Ma si sa, stava nascendo la  magna charta della costituzione italiana, e quei mesi sono tutti infiorati di patriottici discorsi, e in nome del nascente capolavoro si fronteggiano con la polizia armata le manifestazioni dei disoccupati e si «lavora insieme... per il bene della patria», con De Gasperi. Parole di Togliatti: «Sovranità popolare, unità della nazione e progresso sociale devono essere i cardini della costituzione italiana» (Unità del 12.3.1947). E avanti: «L'unità nazionale è stata mantenuta, e l'unità nazionale è un bene prezioso, soprattutto per un paese che la possiede da pochi anni. Per conquistare questa unità nazionale il nostro paese ha impiegato secoli di lotta di travaglio e di sofferenze.. Tutti i popoli vicini ci umiliarono perché non eravamo uniti, perché non avevamo un esercito ed uno stato unitario. Dobbiamo dunque stare attenti e non perdere questa unità». I «comunisti» sono diventati le vestali della storia patria, dell'esercito nazionale, del «bene prezioso» della unità nazionale.

E naturalmente di tutto il resto, compresa la Chiesa, Pajetta nell' Unità del 21 marzo: «noi comunisti vogliamo trovare la via perché la conciliazione non sia un nome vano.

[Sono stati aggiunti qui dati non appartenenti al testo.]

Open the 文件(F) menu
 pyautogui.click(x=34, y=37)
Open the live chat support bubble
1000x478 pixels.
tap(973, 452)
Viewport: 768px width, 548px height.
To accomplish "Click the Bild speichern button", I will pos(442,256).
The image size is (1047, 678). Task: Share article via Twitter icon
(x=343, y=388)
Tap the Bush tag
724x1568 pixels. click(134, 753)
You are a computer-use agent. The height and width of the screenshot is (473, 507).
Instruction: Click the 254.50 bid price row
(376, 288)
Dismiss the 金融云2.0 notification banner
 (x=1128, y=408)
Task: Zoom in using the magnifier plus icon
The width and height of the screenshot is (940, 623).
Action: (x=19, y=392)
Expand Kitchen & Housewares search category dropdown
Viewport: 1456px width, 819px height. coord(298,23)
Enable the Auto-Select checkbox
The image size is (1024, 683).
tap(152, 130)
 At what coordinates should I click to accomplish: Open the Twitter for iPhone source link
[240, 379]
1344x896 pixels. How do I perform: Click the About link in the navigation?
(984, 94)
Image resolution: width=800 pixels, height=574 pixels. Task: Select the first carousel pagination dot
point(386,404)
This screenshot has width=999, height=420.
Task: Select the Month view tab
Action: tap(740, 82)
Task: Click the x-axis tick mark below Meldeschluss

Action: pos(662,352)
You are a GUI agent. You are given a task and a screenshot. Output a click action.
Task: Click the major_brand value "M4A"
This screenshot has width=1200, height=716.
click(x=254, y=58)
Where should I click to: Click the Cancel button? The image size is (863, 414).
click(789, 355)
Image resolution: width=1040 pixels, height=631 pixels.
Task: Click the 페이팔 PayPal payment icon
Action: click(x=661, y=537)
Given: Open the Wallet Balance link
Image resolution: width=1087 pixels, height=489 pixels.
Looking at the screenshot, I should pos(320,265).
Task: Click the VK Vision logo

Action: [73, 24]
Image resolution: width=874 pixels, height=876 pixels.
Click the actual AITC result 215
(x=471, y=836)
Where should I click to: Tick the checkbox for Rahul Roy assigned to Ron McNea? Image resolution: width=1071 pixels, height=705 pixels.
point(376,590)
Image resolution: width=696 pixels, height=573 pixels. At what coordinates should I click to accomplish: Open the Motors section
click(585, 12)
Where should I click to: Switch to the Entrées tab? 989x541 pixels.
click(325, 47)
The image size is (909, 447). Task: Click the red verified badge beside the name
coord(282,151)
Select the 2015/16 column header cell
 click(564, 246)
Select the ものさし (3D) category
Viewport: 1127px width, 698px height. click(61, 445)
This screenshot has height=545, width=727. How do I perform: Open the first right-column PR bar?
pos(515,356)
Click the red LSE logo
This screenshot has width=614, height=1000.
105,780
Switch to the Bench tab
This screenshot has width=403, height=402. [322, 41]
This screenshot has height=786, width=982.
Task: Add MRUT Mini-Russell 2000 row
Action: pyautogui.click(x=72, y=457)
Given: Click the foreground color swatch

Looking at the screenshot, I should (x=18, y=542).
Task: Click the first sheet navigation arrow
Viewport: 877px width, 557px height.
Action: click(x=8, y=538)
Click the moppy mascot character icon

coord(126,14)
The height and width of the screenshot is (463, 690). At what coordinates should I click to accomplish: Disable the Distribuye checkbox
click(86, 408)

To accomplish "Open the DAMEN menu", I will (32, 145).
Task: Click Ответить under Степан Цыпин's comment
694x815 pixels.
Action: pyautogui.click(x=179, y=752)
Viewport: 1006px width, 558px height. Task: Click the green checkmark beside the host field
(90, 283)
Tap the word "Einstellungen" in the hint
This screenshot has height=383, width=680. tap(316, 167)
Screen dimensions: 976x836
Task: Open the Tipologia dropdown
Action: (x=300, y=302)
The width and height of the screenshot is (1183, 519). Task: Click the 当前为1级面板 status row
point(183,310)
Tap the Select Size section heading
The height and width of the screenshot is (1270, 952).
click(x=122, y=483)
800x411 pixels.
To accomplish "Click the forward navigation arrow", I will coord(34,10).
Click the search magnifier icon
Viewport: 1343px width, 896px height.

Noi non possiamo dimenticare la nostra storia, in cui tanta parte ha avuto la Chiesa... Nessuno voterà contro il papa come nessuno voterà per il Papa. Alla costituente si vota solo per o contro l'Italia». E l' Unità del 26 marzo: «Per la pace religiosa e l'unità dei lavoratori i comunisti accettano di votare l'articolo 7», e Togliatti «Non vogliamo che sia turbata la pace religiosa nel nostro paese... Anche nel nostro paese esistono cittadini cattolici e noi ci sentiamo gli ascoltatori della loro coscienza e la difenderemo come partito democratico moderno e progressivo...».

E la più bella: «Non v'è contrasto fra un regime socialista e la coscienza religiosa di un popolo... Non vi è nemmeno contrasto fra un regime socialista e la libertà religiosa della Chiesa cattolica». Per cui, logica conseguenza, votando l'articolo 7, «siamo convinti di compiere un dovere verso la classe operaia, verso la classe lavoratrice, verso il popolo italiano, verso la democrazia e la repubblica, e verso la nostra patria» (quanti doveri in una volta, povero Palmiro!).

Intanto, di vittoria in vittoria si andava avanti. Forse qualcuno oggi non ricorderà ma il 23 aprile 1947 le elezioni siciliane davano la vittoria al blocco popolare e organi politici e persino sindacali indirizzarono manifesti agli italiani annunciando che nell'isola «si era vinto» e che da questa vittoria «L'Italia aspettava nuove garanzie di libertà e di progresso» (Unità  del 20 e 23 aprile 1947). La vittoria la si vede oggi; ma basterebbe saltare all'aprile dell'anno dopo per convincersi di «come si era vinto»: 35 contadini e dirigenti sindacali assassinati da mafiosi.

 La situazione della classe operaia, nonostante tante vantate «vittorie» peggiora di giorno in giorno: il 30 aprile manifestazione di contadini armati di randelli a potenza.  L'Unità parla di provocazione: 1 morto e 14 feriti. Il 3 maggio, dopo i morti di Piana dei Greci, scrive l' Unità «Abbiamo  la forza per far valere nella legalità il nostro diritto» (ma intanto i morti sono morti).